Como un tobogán, las condiciones de vida de los trabajadores con contrato y de quienes no lo tienen han ido disminuyendo de forma drástica mientras que las cosas que hacen posible vivir con dignidad han incrementado su precio exponencialmente. Hoy un trabajador normal no puede pagar los alquileres de ciudades como Madrid, Barcelona o Bilbao, donde un piso mínimo de sesenta metros cuesta más de mil euros al mes, en muchos casos más de lo que ingresa la unidad familiar. Ayuntamientos y comunidades como Madrid han vendido miles de viviendas sociales a fondos buitre para que especulen y saquen la máxima tajada a costa de que no haya viviendas asequibles para quienes menos ingresos tienen; no existe una política eficaz como en otros países de nuestro entorno para construir vivienda pública, tampoco un plan encaminado a transformar los cientos de miles de infraviviendas de nuestras ciudades en hogares decentes. Nuestros barrios se van empobreciendo de modo paulatino, convirtiéndose en guetos donde conviven jóvenes parados y viejos jubilados, mientras surgen urbanizaciones de lujo hipervigiladas en las zonas más cuidadas de la ciudad.

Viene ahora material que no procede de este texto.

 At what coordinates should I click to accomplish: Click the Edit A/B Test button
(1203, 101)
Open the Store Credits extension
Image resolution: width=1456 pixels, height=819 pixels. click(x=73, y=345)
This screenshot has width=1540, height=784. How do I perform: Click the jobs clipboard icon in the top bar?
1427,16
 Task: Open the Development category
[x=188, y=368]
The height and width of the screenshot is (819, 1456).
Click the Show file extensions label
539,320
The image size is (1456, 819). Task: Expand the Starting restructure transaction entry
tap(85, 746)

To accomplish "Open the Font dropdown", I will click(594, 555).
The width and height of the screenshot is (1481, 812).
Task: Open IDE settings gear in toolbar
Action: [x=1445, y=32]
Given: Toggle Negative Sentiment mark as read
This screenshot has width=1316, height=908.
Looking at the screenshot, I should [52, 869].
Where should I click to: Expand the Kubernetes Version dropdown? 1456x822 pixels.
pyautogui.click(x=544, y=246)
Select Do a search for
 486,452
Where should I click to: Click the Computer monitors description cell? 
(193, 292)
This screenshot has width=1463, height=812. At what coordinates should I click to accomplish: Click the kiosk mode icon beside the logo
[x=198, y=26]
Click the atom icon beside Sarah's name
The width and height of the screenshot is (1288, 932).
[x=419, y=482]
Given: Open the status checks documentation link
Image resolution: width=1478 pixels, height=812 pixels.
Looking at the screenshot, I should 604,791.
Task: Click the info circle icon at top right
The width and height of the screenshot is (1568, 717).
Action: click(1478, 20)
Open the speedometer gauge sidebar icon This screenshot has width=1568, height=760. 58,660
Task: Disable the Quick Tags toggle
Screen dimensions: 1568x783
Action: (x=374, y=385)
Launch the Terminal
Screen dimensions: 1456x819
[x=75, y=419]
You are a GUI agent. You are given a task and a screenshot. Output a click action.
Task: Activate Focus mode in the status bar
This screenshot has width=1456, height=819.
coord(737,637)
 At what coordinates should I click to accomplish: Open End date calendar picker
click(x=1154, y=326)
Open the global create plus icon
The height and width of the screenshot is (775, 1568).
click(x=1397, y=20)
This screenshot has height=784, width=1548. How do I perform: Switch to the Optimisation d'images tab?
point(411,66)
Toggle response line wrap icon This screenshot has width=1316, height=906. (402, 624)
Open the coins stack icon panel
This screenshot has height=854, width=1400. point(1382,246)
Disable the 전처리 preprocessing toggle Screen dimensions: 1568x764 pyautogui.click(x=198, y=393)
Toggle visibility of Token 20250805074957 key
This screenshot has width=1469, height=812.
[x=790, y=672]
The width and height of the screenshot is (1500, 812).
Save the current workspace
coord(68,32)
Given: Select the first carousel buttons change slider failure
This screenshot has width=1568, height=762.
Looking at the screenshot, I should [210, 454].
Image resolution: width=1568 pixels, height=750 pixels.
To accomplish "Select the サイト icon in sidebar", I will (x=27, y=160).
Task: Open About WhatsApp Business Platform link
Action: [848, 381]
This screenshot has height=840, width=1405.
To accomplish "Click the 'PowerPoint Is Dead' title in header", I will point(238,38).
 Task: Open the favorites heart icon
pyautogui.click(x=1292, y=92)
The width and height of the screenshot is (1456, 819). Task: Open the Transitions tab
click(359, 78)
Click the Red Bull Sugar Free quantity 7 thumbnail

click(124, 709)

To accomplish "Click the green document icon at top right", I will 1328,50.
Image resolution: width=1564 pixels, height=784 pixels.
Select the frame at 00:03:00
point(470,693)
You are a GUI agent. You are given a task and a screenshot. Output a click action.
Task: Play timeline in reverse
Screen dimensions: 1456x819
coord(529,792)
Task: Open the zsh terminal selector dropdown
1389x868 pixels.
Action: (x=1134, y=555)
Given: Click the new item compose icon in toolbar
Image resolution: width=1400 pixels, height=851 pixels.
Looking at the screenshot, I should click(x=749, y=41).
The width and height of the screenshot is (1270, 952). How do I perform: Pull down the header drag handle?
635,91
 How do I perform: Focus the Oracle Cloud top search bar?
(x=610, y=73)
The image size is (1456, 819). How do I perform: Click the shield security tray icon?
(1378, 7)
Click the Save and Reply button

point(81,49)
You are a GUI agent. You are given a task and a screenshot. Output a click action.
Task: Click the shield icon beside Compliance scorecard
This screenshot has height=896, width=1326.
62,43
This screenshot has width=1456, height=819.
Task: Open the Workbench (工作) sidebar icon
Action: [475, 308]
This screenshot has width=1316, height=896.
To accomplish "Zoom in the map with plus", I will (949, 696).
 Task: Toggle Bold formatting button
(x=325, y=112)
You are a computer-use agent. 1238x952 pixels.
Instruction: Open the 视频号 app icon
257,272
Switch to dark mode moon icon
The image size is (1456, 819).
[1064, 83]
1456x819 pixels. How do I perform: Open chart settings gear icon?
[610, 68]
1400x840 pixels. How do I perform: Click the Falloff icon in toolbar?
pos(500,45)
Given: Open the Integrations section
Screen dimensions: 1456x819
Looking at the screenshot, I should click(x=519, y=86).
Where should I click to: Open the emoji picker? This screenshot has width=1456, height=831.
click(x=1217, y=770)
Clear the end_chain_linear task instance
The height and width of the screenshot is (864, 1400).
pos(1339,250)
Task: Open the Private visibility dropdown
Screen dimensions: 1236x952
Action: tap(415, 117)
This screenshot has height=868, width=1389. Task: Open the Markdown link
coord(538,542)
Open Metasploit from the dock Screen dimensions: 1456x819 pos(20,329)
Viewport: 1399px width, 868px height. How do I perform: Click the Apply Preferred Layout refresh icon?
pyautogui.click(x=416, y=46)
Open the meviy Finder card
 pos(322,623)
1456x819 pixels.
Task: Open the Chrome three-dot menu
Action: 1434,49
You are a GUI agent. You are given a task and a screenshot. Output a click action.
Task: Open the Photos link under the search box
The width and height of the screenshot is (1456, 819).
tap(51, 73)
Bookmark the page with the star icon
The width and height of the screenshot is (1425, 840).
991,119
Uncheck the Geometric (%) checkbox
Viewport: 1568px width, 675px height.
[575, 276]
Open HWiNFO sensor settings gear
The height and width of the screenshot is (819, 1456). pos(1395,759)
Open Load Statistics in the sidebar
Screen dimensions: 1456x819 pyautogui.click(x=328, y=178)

Está claro que la única forma de conseguir avanzar en una sociedad democrática es organizarse y luchar por los derechos, hacer ver a quienes mandan que o todos vivimos con unas condiciones mínimas de bienestar o el bienestar dejará de existir para todos. Sin embargo, los efectos de la crisis inmobiliario-financiera fueron tan devastadores, la manipulación mediática ha llegado a tales extremos, que hoy muchos perciben a los verdaderos causantes de sus males como sus nuevos salvadores, desterrando de su pensamiento cualquier solución colectiva. De ahí que sienta cierta perplejidad cuando oigo a determinados dirigentes políticos apelar al sentimiento de clase de los trabajadores, un sentimiento que el franquismo anuló mediante fusilamientos, torturas y cárcel, que se recuperó en los últimos años de la dictadura y primeros de la democracia, pero que el aznarismo y la burbuja ladrillera, la globalización y la falta de respuesta de los distintos gobiernos, han vuelto a diluir provocando una situación en la que sólo los ricos y los poderosos saben y tienen conciencia muy cierta de a que clase social pertenecen. 

Afrontar con decisión el paro de los jóvenes, el acceso a la vivienda, promover un sistema educativo que garantice la formación del espíritu crítico de los estudiantes, es decir a saber distinguir entre la verdad, la mentira, el bulo y las medias verdades, disminuir la flagrante desigualdad impropia de una democracia, poner coto a los abusos de quienes más tienen, enseñar a a aprender, recuperar una sanidad pública con los medios suficientes para atender con eficacia los problemas de salud de los ciudadanos, enseñar a aprender son, quizá, los únicos instrumentos de que disponemos para impedir que una señora como Isabel Ayuso, con los disparates que ha dicho y hecho se convierta en presidenta de una Comunidad Autónoma pese a que, en su fuero interno, la mayoría sabe ya lo que pasará, Dios no lo quiera, en su reinado.